Le Béguinage Sainte-Anne transformé en pension de famille

Que faire du béguinage Sainte-Anne ? Durant plus d’une dizaine d’années, la question est demeurée sans réponse faute de financements suffisants pour réhabiliter cet ensemble de bâtiments implantés depuis la nuit des temps rue Michelet, en plein cœur de Saint-Quentin (lire ci-dessous). Jusqu’au jour où l’Etat a imaginé le dispositif Action Cœur de Ville qui, depuis 2018, vise à redynamiser le centre des villes de taille moyenne et valoriser le patrimoine urbain. « Ce dispositif s’est montré déterminant pour nous sur le plan du logement et de l’aménagement urbain », confirme Frédérique Macarez, le maire de Saint-Quentin. Un dispositif qui, dans le cas présent, a permis de sortir de l’impasse en mettant sur la table des aides financière conséquentes. Le coût global des travaux de réhabilitation du béguinage Sainte-Anne avoisine les 5 M€ et sera assumé pour l’essentiel par le propriétaire des lieux, en l’occurrence Partenord Habitat. Mais l’Etat va donc mettre la main à la poche à hauteur de 850 000 €, tandis que la Ville va dégager une enveloppe de 361 000 €.
L’objectif ? Transformer le béguinage, vidé de ses habitants depuis 2019, en pension de famille gérée par l’association Accueil & Promotion. Au total, 39 logements (de type T1 ou T1 bis), ainsi qu’un logement de fonction, vont être aménagés sur une surface de quelque 2 000 m2. A la manœuvre, l’agence Altanéo, dirigée par l’architecte saint-quentinois Valérian Plets. Après plusieurs phases de désamiantage, déplombage, curage et traitement d’un champignon, les travaux de rénovation vont débuter en janvier prochain. Durée du chantier : entre 16 et 18 mois pour une livraison prévue à l’automne 2025. « A Saint-Quentin, nous sommes très attachés à nos béguinages, rappelle Frédérique Macarez. Avec bon nombre de logements situés à l’étage, le béguinage Sainte-Anne n’était plus vraiment adapté aux personnes âgées. D’où l’intérêt de lui offrir une seconde vie en aménageant sur place une pension de famille. » Ce type de structure s’adresse en priorité à des personnes en difficulté et souvent seules. Chaque résident dispose de son propre logement et a accès à des espaces collectifs pour y partager des activités. « C’est être chez soi mais pas tout seul, note une représentante d’Accueil & Promotion. Pour accompagner les résidents, une assistante sociale et une animatrice sont présentes en permanence. Leur présence garantit aux résidents un soutien dans leurs démarches individuelles et l’organisation d’une vie collective. »
Nous voici ainsi dans un cadre de vie à taille humaine qui permet à celles et ceux avec qui la vie n’a pas toujours été tendre de mieux se reconstruire. Chaque résident doit naturellement s’acquitter d’une redevance mais nulle limitation de temps n’est imposée. C’est dire que certains finiront peut-être leurs jours dans cette pension devenue pour eux une nouvelle famille…
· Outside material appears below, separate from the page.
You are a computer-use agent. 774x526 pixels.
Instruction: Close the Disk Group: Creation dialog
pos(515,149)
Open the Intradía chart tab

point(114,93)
Un béguinage qui remonte au XIVe siècle !

– Au début du XIIIe siècle se développent en Flandre des communautés de béguines, femmes veuves ou célibataires, désirant vivre pieusement, mais sans prononcer de vœux. L’origine du nom béguine viendrait du nom d’un prêtre, Lambert le Bègue, fondateur vers 1170 d’une communauté de femmes laïques à Liège (Belgique).
– Comme à Douai, Valenciennes, Lille ou Cambrai, Saint-Quentin connaît un développement du mouvement béguinal dès le XIIIe siècle. Il se poursuit au-delà du Moyen Âge, au XVIe siècle, puis surtout dans les années 1840-1890, dans une ville alors en plein essor industriel. Au total, une vingtaine de sites sont ainsi fondés entre 1235 et 1936.
– En 1344, Gérard d’Esquéheries et son épouse fondent dans l’actuelle rue Michelet à Saint-Quentin un béguinage pour 13 femmes. La communauté d’Esquéheries, installée initialement dans la demeure du fondateur, prend le nom de béguinage Sainte-Anne après l’édification d’une chapelle dédiée à la sainte en 1570.
– Vétuste, le béguinage Sainte-Anne est entièrement reconstruit dans les années 1880, sous la forme de pavillons accolés mais aussi d’immeubles collectifs à deux niveaux.
– Les béguines revêtent une robe de couleur sombre et se coiffent d’un voile blanc, le béguin. Elles obéissent à une supérieure, elle-même placée sous le contrôle de la municipalité ou du chapitre de la Basilique. Veuves ou filles célibataires, âgées de 30 à 60 ans minimum, les béguines du Moyen Âge sont de condition sociale pauvre. Au cours des XVIIe et XVIIIe siècles, les béguinages sont réservés seulement aux veuves et filles « de bons
et notables bourgeois ».
– Dans la première moitié du XXe siècle, il faut être âgé de 60 ans minimum, justifier d’une bonne réputation et avoir 20 ans de résidence à Saint-Quentin.
Source : Frédéric Pillet, direction du Patrimoine de Saint-Quentin.